Tissue Repair Flashcards
Stages, local and systemic factors affecting healing
1
Q
What are the 4 phases of tissue healing?
A
- Hemostatsis - bleeding
- Inflamnation
- Proliferation
- Remodeling
2
Q
What is the hemostatsis phase?
A
- Bleeding phase.
- Platelets into contact with collagen resulting in activation/aggregation.
- Prothrombin is converted to thrombin and fibrogen is converted to fibrin. These form fibrin cross-linking to strengthen the platelet clumps into a stable clot.
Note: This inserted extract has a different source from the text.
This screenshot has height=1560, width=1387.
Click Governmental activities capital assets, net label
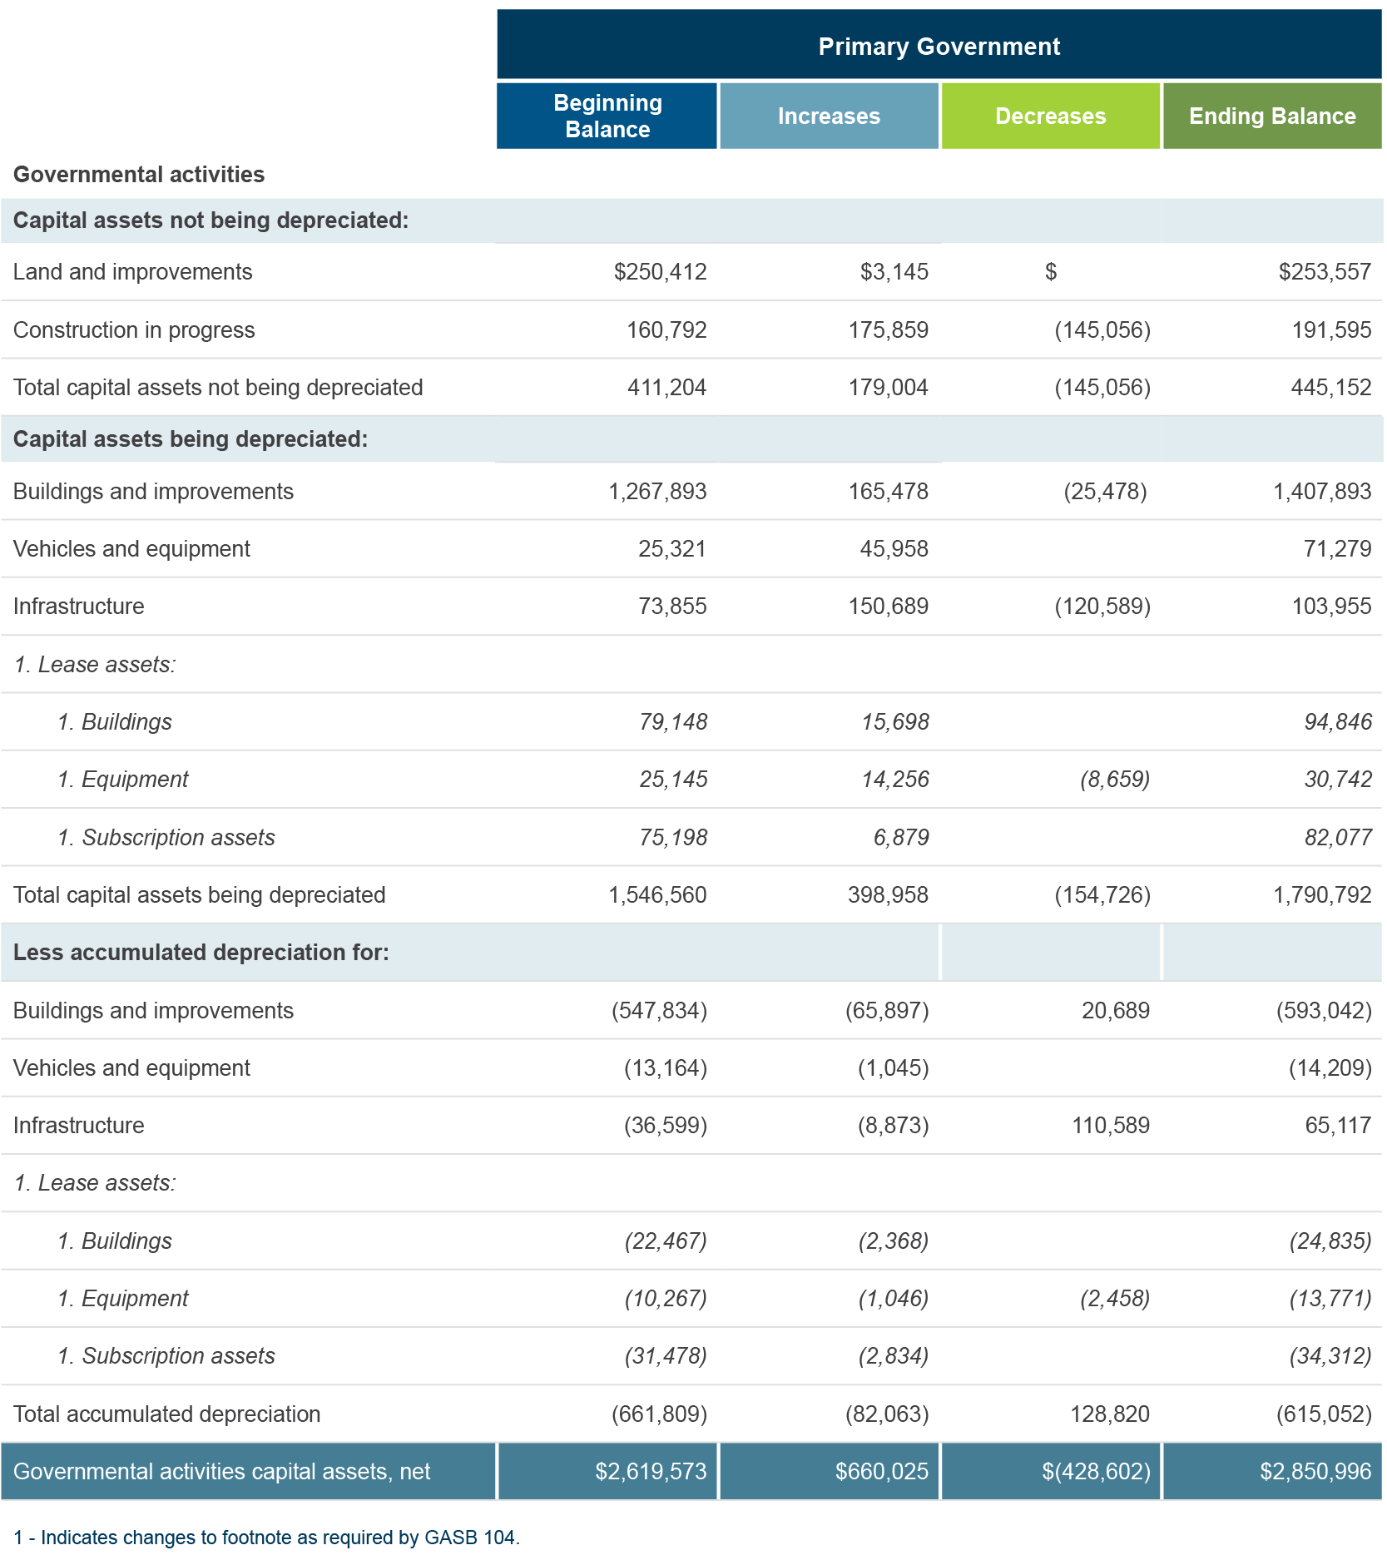click(221, 1471)
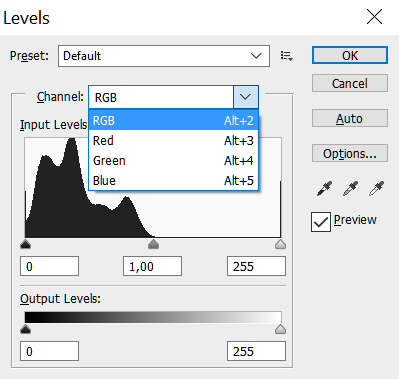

Coagulation 4-6 hrs.
3
Q
What is the inflammation phase?
A
- Focuses on destroying bacteria/removing debris
- White blood cells (neutrophils) ented the wound and destroy/remove bacteria
- Inflammatory response releases inflammatory cytokines e.g serotonin, Bradykinin, histamine.
- Neutrophils leave macrophages enter clear debris.
- Secretion of growth factors/proteins to repair. Often associated with the 5 cardinal signs of inflammation-rubor (redness), calor (heat), dolor (pain), tumor (swelling), functio laesa (function loss).
4
Q
What are the five cardinal signs of inflammation?
A
- Rubor (redness)
- Calor (heat)
- Dolor (pain)
- Tumor (swelling)
- Functio laesa (function loss).
5
Q
What is the proliferation phase?
A
Distinct stages within the phase.
- Filling the wound- shiny, deep, red granulation tissue fills the wound ved with connective tissue and new blood vessels are formed.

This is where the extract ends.